Stakeholders should know where to find core immutable product data items such as product name, description, SKU and key design attributes like Features. This doesn’t have to be the same repository for all stakeholders, but the most important consideration is attaining consistency of data between systems.

There should be a place in the architecture where deep product analytics can happen – bringing together immutables, real-time data and historical data to develop, test and confirm hypotheses for decision making. Again, the computation doesn’t have to be done on the same platform, but knowing how to source and manipulate the data is the challenge.

Importantly, there should be a way of linking product immutables to the deliverables of the product management / product development activities, for example ideas, problem statements and decisions. This linkage is useful in discovering the wider impacts and insights for products.

The things we learned about transforming the data landscape for a recent client

Understand the product lifecycle for the organisation

This is probably the most important part of the discussion, as it will differ for every company. A good first step is to map out the design product lifecycle (for example: idea, concept, design, marketing, production, end of life, retired ) and for every step understand who is involved and what processes intersect. It is important to identify the other critical lifecycles, such as the product sales lifecycle (quote, order, manufactured product, delivered product).
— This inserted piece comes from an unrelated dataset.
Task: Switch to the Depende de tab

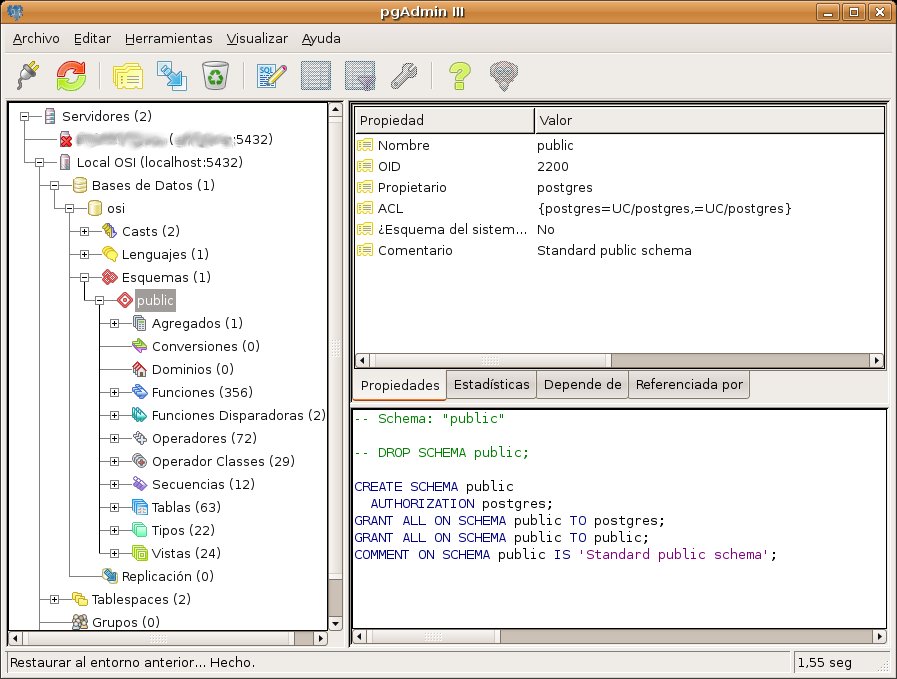Action: pyautogui.click(x=582, y=384)
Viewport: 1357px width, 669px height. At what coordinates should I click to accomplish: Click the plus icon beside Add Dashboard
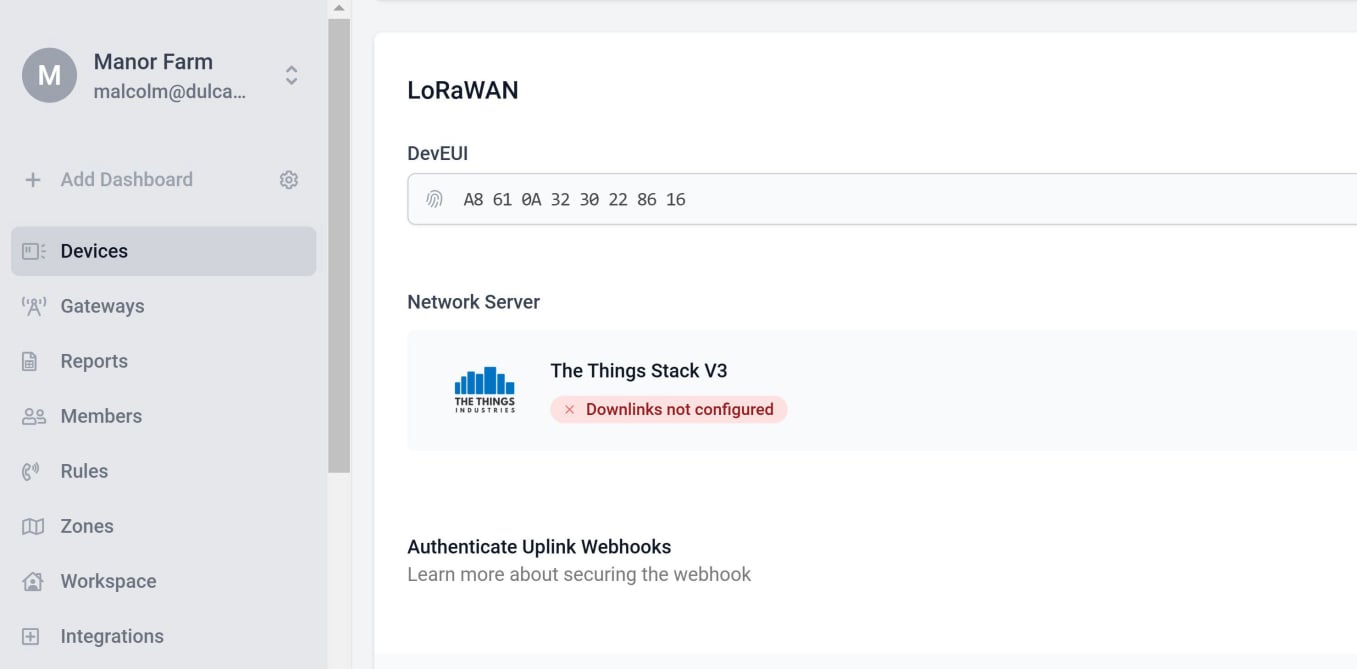pyautogui.click(x=33, y=180)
You will probably each lifecycle stage, a business function “owns” that step – e.g. Product Management owns the concept lifecycle phase.
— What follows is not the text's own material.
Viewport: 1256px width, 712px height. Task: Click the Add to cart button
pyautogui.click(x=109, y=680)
Find the immutable characteristics of your products

Immutables are things like Product SKU, Product Name and other indisputable aspects of your product. Determining at what point in your processes they are determined, who determines them and why they are are important to the following processes. Do a quick assessment to ensure your immutables are really indeed immutables and are universally recognised across all groups.

Get to the point where you have identified all uses and users of product data

All producers and consumers of product data should be identified to visualise the intersection of product data and project. A great visualisation for this is to chart the uses of product data (on an intensity basis) against the stakeholder.

Find a software platform to provide coverage for immutables and gives opportunity to grow outwards

A platform that hosts the immutables and gives the opportunity to extend integration outwards should be found. The most common set of extensions found in our work with clients is not unexpected:

Give the sales force accurate and rich data to give precise answers to customer queries and give the rich seam for Analytics.
Hang lifecycle events and decisions onto the immutable data, so meaningful analysis can happen.


Product data is one of the most important data set possessed by any organisation, but is almost certainly a problematic aspect for architects. Many poor decisions, lost sales or compliance issues have root causes firmly rooted in ineffective data management practices. It is important to understand how the organisation works – particularly how product data intersects with the business process. Effective tooling, such as can provide the core functions required and become the glue in an enterprise architecture that keeps product data intact.